THE TASK
Exactly as they appear, output all of the entries.

INFORMATION
=====
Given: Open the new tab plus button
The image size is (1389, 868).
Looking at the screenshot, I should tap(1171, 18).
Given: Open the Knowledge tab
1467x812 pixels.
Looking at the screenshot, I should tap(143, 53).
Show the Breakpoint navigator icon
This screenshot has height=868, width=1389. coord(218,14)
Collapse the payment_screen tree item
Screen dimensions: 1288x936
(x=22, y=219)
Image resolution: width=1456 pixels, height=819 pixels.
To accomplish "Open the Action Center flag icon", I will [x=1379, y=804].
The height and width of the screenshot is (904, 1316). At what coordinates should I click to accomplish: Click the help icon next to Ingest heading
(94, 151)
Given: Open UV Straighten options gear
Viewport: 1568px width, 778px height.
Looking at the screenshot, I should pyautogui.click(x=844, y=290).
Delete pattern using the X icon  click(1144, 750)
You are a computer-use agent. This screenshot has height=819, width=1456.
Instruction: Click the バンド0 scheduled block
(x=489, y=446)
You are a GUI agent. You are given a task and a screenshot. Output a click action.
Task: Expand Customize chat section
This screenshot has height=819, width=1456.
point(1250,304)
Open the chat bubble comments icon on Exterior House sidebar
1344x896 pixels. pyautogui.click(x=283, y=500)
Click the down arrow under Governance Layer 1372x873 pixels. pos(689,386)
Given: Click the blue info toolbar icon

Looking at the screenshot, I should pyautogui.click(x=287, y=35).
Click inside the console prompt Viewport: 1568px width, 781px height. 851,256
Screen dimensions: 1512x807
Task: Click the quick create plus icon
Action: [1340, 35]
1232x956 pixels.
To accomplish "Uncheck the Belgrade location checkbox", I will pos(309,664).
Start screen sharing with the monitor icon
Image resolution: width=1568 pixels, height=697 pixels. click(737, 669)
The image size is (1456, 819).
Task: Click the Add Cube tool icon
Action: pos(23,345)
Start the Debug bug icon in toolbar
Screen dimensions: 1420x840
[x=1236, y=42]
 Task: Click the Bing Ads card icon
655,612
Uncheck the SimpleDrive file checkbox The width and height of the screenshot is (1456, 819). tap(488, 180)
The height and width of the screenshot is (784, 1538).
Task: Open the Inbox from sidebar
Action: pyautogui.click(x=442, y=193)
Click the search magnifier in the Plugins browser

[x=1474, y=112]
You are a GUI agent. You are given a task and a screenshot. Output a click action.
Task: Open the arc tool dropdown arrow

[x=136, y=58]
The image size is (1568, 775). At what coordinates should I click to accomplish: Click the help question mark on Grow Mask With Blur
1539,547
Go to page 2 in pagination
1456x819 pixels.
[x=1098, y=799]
=====
EXERCISE RESULT
Given: Open the new tab plus button
The image size is (1389, 868).
Looking at the screenshot, I should tap(1171, 18).
Given: Open the Knowledge tab
1467x812 pixels.
Looking at the screenshot, I should tap(143, 53).
Show the Breakpoint navigator icon
This screenshot has height=868, width=1389. coord(218,14)
Collapse the payment_screen tree item
Screen dimensions: 1288x936
(x=22, y=219)
Image resolution: width=1456 pixels, height=819 pixels.
To accomplish "Open the Action Center flag icon", I will [x=1379, y=804].
The height and width of the screenshot is (904, 1316). At what coordinates should I click to accomplish: Click the help icon next to Ingest heading
(94, 151)
Given: Open UV Straighten options gear
Viewport: 1568px width, 778px height.
Looking at the screenshot, I should pyautogui.click(x=844, y=290).
Delete pattern using the X icon  click(1144, 750)
You are a computer-use agent. This screenshot has height=819, width=1456.
Instruction: Click the バンド0 scheduled block
(x=489, y=446)
You are a GUI agent. You are given a task and a screenshot. Output a click action.
Task: Expand Customize chat section
This screenshot has height=819, width=1456.
point(1250,304)
Open the chat bubble comments icon on Exterior House sidebar
1344x896 pixels. pyautogui.click(x=283, y=500)
Click the down arrow under Governance Layer 1372x873 pixels. pos(689,386)
Given: Click the blue info toolbar icon

Looking at the screenshot, I should pyautogui.click(x=287, y=35).
Click inside the console prompt Viewport: 1568px width, 781px height. 851,256
Screen dimensions: 1512x807
Task: Click the quick create plus icon
Action: [1340, 35]
1232x956 pixels.
To accomplish "Uncheck the Belgrade location checkbox", I will pos(309,664).
Start screen sharing with the monitor icon
Image resolution: width=1568 pixels, height=697 pixels. click(737, 669)
The image size is (1456, 819).
Task: Click the Add Cube tool icon
Action: pos(23,345)
Start the Debug bug icon in toolbar
Screen dimensions: 1420x840
[x=1236, y=42]
 Task: Click the Bing Ads card icon
655,612
Uncheck the SimpleDrive file checkbox The width and height of the screenshot is (1456, 819). tap(488, 180)
The height and width of the screenshot is (784, 1538).
Task: Open the Inbox from sidebar
Action: pyautogui.click(x=442, y=193)
Click the search magnifier in the Plugins browser

[x=1474, y=112]
You are a GUI agent. You are given a task and a screenshot. Output a click action.
Task: Open the arc tool dropdown arrow

[x=136, y=58]
The image size is (1568, 775). At what coordinates should I click to accomplish: Click the help question mark on Grow Mask With Blur
1539,547
Go to page 2 in pagination
1456x819 pixels.
[x=1098, y=799]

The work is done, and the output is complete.